これは http://mitochondrion.jp/ に掲載している「医学日記」を、諸般の便宜のために、 1 記事 1 ファイルとして形成し直したものです。 簡単なプログラムで自動生成しているので、体裁の乱れなどが一部にあるかと思われますが、ご容赦ください。


2015/03/08 学士試験

ここ半年ほど医学から離れ、遊んでばかりいたのだが、近頃ようやく、医学の世界に戻りつつある。

少なくとも名大医学科の場合、単位認定試験を「学士試験」と呼んでいるようである。 俗には「卒業試験」あるいは略して「卒試」と呼ばれることもある。 臨床科目の学士試験は、例年、五年生の終わり頃から六年生の夏頃にかけて実施されるようであり、 今年は 3 月 13 日の臨床検査医学が先頭である。

詳しいことは知らないが、名大医学科では例年、インターネットを介して過去の試験問題や解答例が共有されているらしい。 科目によっては、試験問題の持ち帰りが禁止されているらしいのだが、そうしたものについては、 受験した学生が協力して、試験後に「再現問題」を作成し、下級生に伝えているという。 こうした行為には、二つの問題点がある。一つは学生としての倫理的な問題であり、もう一つは著作権問題である。

まず第一に、過去問をよく「勉強」することで試験を乗り切ろうという発想が、実に卑しい。 出題者側が事前に問題や過去問を公表している場合には微妙な問題が生じるが、 基本的には、学業の目的は試験対策ではないはずであって、正しく勉強していれば自ら試験には合格できるはずである。 もし正しく勉強しても合格できないならば、それは、たぶん、出題内容がおかしい。 出題者が試験問題の持ち帰りを禁止しているならば、それは、過去問に頼らなくても合格できるはずだ、 むしろ過去問に頼らなくても合格できる程度に勉強すべきだ、というメッセージであろう。 それなのに再現問題を作成して後輩に伝授することは、学業のあり方を歪め、信義に背く行為である。

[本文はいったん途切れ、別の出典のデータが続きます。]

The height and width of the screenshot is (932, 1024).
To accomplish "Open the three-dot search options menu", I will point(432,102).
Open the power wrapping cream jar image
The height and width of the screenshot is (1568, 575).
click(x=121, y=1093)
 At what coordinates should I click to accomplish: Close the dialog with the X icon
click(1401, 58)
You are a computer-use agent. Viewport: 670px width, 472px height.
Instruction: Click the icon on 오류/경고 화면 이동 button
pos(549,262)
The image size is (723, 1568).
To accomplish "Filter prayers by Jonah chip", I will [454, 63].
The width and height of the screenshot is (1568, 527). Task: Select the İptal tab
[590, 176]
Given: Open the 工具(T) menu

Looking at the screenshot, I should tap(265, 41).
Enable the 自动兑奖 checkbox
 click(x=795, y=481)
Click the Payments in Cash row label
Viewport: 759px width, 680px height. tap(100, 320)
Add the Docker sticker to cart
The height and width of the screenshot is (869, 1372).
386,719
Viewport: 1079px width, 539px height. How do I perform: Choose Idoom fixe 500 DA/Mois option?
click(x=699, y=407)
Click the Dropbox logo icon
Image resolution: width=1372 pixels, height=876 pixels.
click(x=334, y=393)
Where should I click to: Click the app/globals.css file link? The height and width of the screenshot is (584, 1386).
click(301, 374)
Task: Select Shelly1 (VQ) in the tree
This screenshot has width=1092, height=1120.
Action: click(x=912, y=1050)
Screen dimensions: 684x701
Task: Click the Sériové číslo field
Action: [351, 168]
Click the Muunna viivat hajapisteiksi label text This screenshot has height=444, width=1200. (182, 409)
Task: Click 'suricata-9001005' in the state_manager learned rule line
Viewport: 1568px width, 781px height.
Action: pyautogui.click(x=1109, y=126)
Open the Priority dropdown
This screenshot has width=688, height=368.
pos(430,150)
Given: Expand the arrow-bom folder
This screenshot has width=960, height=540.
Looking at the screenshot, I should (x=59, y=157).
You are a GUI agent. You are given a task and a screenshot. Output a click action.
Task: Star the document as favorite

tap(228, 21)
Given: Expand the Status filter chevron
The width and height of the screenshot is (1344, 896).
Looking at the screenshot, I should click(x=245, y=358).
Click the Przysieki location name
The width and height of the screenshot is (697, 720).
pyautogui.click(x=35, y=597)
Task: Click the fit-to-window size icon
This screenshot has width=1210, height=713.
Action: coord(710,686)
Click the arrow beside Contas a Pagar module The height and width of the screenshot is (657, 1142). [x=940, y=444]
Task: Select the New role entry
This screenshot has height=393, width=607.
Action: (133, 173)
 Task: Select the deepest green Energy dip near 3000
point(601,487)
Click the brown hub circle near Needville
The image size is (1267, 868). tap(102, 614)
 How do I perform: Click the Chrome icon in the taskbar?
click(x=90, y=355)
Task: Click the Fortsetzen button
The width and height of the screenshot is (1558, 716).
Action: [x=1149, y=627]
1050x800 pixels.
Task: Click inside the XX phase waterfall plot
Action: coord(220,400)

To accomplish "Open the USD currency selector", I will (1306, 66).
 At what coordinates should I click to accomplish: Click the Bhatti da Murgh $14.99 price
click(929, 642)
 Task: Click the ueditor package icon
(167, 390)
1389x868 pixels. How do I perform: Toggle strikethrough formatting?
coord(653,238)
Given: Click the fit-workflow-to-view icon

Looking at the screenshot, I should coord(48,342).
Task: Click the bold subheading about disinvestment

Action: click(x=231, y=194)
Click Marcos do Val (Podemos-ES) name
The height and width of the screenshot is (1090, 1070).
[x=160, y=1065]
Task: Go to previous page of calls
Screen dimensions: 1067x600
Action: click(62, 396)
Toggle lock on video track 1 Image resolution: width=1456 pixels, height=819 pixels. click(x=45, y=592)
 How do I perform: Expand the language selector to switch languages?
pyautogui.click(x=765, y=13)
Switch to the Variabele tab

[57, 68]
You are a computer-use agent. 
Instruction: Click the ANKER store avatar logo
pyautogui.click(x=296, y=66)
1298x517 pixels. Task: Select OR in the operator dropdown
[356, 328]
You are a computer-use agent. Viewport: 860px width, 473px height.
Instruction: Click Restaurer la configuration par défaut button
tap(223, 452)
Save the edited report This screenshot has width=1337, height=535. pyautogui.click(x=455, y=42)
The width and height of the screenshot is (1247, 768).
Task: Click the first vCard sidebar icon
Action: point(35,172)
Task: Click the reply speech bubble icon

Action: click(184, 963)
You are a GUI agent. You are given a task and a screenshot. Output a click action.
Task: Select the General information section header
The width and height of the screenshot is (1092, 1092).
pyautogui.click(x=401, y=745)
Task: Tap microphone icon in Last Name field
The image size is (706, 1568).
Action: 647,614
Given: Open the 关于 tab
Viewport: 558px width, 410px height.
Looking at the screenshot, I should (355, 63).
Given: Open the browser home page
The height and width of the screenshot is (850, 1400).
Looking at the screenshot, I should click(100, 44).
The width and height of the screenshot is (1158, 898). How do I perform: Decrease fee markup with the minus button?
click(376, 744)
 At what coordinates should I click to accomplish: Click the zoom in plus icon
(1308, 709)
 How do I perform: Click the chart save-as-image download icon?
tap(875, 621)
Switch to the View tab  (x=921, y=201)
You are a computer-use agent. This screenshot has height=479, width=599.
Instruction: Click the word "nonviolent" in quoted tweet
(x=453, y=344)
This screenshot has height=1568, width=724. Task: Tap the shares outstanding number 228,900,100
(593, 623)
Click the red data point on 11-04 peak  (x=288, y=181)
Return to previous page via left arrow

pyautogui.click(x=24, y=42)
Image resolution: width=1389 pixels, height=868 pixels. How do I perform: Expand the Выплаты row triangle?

第二に、再現問題の作成や、試験問題のインターネット等を通じた頒布は、著作権の侵害にあたる疑いがある。 再現問題の作成は、著作権法でいうところの「翻案」にあたり、同法第 27 条によって、著作者が専有する権利として定められている。 さらに、再現問題であろうと、持ち帰った試験問題であろうと、それをインターネット上で頒布する行為は、 同法でいう「公衆送信」にあたり、それを行うことも同法第 23 条によって、著作者が専有する権利とされている。 すなわち、著作者である出題者の許可なしに、これをインターネット等により頒布することは、違法である。

これらの理由により、私は、過去問や解答例の再現・共有には与しない所存である。 京都大学時代も含めて、私はこれまで、大学の試験で過去問に頼ったことはない。 ただし、このやり方で全ての試験を合格してきたわけではなく、三年生の「微生物学」の本試験では不合格となり再試験を受けた。 たぶん、臨床科目においても、少なからず再試験を受けることになるだろう。 それは一重に、私の不勉強ゆえである。